● **Exercise**
How many lines below contain the string "menu"? Reply with the figure and no further words.

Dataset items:
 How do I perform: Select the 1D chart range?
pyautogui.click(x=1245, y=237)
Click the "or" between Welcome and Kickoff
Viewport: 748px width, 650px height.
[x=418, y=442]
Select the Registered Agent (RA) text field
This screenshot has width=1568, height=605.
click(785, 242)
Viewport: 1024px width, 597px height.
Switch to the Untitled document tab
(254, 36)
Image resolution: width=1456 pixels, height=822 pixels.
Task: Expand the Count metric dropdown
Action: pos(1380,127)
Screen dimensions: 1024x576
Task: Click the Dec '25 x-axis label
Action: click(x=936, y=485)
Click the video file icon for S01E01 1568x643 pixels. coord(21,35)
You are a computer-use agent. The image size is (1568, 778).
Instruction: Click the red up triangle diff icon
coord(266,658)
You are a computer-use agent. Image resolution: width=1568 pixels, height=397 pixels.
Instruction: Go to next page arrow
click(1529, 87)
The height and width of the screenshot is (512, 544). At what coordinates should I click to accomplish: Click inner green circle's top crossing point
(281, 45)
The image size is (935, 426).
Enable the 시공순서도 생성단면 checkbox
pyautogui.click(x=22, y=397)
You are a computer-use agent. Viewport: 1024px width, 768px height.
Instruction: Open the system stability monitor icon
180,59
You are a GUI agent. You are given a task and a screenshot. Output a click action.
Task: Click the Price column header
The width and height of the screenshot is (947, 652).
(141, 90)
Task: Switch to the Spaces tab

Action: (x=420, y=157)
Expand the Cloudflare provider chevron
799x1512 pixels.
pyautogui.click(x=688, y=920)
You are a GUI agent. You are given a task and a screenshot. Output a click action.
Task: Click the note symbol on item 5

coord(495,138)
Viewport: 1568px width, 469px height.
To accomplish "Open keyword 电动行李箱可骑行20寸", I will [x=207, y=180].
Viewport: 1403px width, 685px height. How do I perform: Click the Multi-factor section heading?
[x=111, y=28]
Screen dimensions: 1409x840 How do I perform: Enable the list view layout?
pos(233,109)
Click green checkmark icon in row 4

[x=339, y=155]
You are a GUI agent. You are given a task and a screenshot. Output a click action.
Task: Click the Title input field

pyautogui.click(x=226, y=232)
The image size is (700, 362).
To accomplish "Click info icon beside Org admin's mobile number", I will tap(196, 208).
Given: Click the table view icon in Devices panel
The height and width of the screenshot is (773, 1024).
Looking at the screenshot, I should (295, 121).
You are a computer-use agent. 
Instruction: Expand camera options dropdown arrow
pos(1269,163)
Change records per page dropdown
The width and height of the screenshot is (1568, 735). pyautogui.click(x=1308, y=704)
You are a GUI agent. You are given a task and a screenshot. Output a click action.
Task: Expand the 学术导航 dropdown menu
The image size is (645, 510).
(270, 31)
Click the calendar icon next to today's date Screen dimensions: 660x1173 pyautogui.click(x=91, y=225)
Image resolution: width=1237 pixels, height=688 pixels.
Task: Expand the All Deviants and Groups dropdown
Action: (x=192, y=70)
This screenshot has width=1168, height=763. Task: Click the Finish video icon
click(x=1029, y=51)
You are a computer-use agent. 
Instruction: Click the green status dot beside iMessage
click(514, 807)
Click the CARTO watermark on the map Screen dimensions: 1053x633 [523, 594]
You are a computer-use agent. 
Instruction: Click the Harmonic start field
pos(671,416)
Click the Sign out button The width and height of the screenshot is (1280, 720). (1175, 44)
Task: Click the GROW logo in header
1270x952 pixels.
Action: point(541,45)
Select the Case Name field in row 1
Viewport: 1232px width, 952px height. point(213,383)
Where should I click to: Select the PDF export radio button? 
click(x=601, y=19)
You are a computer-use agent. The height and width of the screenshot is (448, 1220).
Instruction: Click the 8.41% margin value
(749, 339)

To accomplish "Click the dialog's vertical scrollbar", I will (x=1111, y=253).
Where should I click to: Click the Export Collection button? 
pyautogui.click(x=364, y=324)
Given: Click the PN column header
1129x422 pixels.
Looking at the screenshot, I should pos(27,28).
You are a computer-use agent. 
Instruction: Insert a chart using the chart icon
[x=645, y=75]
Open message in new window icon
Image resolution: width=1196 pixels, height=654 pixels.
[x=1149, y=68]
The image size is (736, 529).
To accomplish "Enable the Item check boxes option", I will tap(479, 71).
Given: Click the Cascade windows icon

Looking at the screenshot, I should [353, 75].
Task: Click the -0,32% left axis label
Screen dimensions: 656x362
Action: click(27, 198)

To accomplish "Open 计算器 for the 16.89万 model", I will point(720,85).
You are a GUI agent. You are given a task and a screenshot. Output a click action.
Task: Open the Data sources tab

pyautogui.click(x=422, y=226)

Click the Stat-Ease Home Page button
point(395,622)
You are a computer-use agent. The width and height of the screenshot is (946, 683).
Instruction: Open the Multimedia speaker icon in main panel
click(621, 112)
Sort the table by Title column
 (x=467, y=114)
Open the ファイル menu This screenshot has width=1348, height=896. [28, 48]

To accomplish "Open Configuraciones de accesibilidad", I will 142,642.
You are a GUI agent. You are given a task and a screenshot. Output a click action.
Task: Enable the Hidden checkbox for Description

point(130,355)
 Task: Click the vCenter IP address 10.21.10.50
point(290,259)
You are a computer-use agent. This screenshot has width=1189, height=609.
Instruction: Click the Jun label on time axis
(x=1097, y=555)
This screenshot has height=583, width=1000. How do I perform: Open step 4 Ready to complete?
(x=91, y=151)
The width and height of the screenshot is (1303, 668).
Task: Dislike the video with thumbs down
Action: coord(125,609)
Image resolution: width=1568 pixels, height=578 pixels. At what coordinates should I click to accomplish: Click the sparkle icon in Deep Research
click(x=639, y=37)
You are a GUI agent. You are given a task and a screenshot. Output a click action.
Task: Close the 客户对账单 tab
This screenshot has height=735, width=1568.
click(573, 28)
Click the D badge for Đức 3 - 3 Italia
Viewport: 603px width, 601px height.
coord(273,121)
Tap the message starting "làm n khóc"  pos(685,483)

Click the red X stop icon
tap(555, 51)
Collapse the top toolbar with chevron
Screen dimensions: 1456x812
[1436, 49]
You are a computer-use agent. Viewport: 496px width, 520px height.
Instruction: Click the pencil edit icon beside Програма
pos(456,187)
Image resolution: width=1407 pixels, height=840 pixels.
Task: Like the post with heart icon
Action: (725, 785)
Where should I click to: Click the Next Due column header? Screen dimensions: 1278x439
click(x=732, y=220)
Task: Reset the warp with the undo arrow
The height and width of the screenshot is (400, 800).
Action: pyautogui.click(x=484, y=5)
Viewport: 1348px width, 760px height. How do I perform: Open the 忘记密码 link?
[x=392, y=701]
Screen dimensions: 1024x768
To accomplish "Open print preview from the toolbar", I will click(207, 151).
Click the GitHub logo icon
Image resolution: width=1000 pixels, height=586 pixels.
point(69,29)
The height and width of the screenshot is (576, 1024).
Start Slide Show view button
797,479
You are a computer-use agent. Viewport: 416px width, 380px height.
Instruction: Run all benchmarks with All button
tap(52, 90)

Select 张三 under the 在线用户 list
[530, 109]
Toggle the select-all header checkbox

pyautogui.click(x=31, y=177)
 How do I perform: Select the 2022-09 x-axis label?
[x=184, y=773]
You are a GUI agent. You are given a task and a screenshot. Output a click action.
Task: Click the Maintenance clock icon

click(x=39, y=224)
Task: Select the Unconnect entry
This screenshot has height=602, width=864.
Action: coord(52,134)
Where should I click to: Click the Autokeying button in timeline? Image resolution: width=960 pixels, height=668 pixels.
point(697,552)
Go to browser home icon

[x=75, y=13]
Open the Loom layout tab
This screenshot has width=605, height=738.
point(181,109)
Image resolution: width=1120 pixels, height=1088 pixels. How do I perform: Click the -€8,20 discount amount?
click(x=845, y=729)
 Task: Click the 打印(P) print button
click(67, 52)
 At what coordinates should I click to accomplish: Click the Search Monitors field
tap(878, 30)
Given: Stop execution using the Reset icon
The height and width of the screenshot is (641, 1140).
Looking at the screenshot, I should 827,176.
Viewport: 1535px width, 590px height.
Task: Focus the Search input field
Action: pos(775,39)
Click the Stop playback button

● **Exercise response**
2